В.Ч. Как считать Анри Труайя, русским писателем или французским?

 

Р.Г. Французским.

 

В.Ч. От многих эмигрантов слышал, что они очень увлекались его биографиями русских писателей и исторических деятелей…

 

Р.Г. Но он был французским писателем.

 

В.Ч. Тем не менее, он был внутри русской культуры, получается.

 

Р.Г. Да, он написал, например, очень хорошо об Иване Шмелёве.

 

В.Ч. У нас сейчас издана интересная книга Труайя о Марине Цветаевой…

 

Р.Г. Это не самая хорошая его книга, лучшие его книги – о Пушкине и о Толстом, а о Цветаевой –  хуже, он написал ее в конце жизни…

 

В.Ч. Но все-таки в этой книге он писал о том времени, в котором жил, и лично знал некоторых людей, которых там упоминает.

 

Р.Г. Безусловно. Но я могу сказать как живой свидетель: когда я с ним встречался, мы только по-русски говорили. И он мне сделал комплимент: «Когда я Вас слушаю, по интонации Вы напоминаете моих родителей». Потому что он вращался среди эмигрантов, он прекрасно писал и говорил по-русски. Я в свое время встретился с Марком Шагалом, который прекрасно говорил по-русски. Он мне сделал надпись еще по старой орфографии. Понимаете, когда человек получил эту культуру – это до конца. И есть другие писатели русского происхождения. Но только один человек мог писать и по-русски, и по-французски, и то с трудом по-русски: это Владимир Волков, которого я хорошо знал.

» **Поставленная задача**:
Укажите, какие книги Анри Труайя Р.Г. называет лучшими во фрагменте страницы.

» **Записи сохранённых данных**:
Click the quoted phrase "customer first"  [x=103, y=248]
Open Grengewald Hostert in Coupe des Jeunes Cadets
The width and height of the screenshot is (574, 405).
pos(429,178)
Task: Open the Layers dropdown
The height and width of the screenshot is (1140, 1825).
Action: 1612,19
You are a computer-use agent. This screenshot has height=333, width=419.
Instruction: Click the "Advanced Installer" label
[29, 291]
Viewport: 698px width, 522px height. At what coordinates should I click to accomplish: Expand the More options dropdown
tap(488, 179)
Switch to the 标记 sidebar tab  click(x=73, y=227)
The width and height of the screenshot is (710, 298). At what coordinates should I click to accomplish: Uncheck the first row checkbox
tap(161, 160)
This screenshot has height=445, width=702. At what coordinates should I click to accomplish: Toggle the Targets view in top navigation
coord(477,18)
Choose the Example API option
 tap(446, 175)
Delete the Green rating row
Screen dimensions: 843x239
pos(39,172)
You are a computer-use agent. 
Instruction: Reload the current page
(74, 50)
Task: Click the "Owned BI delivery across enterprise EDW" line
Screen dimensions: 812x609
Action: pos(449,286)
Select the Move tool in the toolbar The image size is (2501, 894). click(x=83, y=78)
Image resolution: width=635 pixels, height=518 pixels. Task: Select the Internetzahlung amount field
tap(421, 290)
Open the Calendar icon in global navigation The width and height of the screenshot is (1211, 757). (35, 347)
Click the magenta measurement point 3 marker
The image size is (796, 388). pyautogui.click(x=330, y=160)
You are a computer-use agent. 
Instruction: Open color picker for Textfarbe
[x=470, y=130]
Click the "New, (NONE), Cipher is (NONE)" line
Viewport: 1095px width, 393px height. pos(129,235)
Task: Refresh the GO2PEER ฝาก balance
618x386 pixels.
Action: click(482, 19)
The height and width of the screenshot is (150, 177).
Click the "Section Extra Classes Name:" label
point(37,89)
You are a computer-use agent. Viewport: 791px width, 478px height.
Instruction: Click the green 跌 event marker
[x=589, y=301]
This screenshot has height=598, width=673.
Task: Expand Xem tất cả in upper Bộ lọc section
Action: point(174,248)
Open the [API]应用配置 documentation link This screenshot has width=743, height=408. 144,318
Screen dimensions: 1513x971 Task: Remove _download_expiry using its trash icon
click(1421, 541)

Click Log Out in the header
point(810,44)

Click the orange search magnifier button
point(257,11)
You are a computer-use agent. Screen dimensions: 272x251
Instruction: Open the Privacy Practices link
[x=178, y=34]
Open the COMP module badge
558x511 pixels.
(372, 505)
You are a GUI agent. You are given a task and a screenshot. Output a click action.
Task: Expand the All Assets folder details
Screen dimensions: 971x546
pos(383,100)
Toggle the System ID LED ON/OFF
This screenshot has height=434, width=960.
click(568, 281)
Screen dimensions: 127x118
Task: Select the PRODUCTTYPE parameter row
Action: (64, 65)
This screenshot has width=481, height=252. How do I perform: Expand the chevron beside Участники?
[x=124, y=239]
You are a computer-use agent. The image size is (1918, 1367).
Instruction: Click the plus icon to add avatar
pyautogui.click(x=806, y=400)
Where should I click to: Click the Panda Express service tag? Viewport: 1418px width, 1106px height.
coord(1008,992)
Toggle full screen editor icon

» **Ответ на задание**:
Книги о Пушкине и о Толстом.